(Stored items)

== Segment start ==

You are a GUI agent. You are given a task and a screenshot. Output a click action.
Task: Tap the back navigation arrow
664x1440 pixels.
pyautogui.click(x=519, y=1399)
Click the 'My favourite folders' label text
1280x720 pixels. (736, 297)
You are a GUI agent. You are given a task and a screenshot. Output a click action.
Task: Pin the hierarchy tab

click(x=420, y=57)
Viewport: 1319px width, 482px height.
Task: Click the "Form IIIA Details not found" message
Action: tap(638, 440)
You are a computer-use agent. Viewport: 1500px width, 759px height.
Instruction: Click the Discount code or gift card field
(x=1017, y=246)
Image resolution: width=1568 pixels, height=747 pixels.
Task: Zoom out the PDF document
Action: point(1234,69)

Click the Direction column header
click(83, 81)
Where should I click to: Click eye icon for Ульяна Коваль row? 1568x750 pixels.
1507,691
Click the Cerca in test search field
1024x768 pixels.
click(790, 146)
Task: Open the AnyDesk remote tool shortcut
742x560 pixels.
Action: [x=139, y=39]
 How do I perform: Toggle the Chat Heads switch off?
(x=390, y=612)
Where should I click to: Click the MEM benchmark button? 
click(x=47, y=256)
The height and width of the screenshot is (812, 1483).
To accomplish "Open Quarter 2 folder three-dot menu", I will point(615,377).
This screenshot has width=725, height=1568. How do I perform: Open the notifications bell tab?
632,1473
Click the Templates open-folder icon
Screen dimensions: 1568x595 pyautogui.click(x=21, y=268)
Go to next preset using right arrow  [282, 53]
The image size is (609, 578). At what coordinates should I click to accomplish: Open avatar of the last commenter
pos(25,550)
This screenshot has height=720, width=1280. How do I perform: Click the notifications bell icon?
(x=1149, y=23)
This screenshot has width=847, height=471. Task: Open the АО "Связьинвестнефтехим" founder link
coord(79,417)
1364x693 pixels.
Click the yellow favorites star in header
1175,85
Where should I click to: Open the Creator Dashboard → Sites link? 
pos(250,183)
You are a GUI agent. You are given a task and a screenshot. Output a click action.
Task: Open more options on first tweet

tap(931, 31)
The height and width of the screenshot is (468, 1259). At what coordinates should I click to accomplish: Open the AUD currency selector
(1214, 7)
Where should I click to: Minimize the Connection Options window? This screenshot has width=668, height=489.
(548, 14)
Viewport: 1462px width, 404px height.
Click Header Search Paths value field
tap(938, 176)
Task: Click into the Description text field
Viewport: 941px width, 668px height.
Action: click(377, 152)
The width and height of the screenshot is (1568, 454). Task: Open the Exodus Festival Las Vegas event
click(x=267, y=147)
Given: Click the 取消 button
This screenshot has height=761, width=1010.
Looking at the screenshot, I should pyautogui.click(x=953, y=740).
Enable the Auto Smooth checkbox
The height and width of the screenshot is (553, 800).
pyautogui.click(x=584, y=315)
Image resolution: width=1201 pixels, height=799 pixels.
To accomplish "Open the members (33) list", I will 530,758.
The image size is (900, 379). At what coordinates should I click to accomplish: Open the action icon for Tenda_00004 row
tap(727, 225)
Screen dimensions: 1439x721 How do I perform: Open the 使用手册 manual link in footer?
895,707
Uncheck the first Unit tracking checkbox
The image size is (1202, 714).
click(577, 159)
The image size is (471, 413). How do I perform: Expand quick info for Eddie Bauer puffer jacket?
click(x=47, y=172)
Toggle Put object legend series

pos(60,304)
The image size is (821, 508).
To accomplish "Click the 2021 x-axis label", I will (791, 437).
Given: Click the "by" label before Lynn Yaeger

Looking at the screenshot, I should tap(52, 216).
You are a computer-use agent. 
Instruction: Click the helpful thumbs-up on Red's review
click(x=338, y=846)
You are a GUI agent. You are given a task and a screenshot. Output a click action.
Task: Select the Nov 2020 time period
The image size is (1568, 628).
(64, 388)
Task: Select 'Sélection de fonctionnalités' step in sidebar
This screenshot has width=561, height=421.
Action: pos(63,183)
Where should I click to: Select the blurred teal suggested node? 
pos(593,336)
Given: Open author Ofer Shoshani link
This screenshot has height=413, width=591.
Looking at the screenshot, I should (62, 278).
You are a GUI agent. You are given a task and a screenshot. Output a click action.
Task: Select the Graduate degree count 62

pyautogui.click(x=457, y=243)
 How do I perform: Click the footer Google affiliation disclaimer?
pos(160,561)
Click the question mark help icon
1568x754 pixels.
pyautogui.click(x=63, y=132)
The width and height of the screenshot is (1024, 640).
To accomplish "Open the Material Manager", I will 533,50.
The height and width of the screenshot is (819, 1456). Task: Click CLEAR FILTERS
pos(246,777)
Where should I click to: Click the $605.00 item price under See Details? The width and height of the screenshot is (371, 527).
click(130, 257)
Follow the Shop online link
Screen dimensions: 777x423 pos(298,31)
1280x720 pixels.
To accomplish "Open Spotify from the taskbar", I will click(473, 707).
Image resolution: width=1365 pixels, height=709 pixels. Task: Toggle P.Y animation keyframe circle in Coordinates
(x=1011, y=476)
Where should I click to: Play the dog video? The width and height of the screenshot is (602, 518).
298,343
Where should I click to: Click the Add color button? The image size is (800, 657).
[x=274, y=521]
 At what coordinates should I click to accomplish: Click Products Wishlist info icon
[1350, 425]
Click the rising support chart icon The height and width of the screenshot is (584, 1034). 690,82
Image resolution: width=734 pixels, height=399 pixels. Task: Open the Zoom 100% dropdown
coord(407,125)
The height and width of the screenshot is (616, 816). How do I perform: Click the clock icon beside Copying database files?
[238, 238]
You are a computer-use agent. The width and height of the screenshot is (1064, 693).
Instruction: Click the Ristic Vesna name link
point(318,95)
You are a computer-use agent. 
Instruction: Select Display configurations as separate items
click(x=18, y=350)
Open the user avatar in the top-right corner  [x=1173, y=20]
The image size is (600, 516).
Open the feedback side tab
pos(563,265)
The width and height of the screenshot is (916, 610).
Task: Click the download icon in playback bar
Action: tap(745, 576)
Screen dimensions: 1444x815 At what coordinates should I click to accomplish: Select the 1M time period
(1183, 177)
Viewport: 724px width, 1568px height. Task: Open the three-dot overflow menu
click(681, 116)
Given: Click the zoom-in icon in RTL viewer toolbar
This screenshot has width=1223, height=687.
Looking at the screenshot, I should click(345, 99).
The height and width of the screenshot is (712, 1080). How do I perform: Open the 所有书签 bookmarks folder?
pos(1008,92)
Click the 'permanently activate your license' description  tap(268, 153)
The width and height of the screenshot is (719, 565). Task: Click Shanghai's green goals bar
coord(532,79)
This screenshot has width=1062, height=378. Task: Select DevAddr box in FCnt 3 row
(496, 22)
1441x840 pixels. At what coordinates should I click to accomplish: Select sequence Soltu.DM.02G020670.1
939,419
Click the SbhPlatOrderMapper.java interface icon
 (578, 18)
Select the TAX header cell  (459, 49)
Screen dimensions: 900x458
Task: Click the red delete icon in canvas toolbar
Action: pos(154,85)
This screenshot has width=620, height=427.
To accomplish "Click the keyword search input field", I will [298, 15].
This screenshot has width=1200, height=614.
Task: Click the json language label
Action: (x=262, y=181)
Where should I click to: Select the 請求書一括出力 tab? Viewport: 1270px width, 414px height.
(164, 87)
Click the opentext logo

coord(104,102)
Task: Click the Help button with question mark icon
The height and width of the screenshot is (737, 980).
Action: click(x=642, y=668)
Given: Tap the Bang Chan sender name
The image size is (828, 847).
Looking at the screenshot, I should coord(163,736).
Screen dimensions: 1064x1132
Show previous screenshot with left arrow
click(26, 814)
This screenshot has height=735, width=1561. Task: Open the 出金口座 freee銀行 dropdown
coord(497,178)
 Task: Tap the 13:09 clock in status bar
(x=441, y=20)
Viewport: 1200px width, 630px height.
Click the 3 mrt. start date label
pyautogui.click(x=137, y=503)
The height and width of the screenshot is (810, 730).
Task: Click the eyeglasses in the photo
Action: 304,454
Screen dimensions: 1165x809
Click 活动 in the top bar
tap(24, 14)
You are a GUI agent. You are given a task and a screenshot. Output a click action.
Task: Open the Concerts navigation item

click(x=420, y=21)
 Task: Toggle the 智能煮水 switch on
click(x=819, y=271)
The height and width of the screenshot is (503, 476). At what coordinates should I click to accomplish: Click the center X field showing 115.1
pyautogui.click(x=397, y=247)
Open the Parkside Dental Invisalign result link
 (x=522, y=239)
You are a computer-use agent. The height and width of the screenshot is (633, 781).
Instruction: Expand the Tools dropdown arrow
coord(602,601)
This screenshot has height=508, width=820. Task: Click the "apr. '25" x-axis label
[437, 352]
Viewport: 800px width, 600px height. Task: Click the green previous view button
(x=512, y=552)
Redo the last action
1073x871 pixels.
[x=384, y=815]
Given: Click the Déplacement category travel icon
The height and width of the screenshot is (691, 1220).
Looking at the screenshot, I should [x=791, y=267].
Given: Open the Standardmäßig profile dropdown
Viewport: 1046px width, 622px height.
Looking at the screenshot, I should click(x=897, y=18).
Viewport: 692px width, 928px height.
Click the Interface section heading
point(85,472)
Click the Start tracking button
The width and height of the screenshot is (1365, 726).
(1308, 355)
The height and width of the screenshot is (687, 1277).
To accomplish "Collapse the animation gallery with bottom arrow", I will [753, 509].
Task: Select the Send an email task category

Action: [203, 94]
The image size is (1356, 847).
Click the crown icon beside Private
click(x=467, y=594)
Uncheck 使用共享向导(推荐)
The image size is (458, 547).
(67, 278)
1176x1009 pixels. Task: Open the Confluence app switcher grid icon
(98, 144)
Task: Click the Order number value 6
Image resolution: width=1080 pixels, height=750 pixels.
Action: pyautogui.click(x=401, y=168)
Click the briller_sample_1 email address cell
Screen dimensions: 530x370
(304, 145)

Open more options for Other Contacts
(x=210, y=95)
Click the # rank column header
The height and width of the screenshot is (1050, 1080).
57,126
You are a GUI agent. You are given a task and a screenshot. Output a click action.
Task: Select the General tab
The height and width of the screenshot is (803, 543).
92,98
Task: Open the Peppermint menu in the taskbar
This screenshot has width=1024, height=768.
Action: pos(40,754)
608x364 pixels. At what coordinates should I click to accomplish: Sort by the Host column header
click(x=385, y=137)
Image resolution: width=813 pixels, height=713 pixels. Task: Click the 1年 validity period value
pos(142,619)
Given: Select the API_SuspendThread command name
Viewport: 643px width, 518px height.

== Segment end ==

# [What to work on]
Where does the word "computer" occur in the data? Copy every line that has it.

# [Solution]
You are a computer-use agent. Viewport: 1500px width, 759px height.
You are a computer-use agent. 
You are a computer-use agent. The width and height of the screenshot is (1064, 693).
You are a computer-use agent. 
You are a computer-use agent. The height and width of the screenshot is (633, 781).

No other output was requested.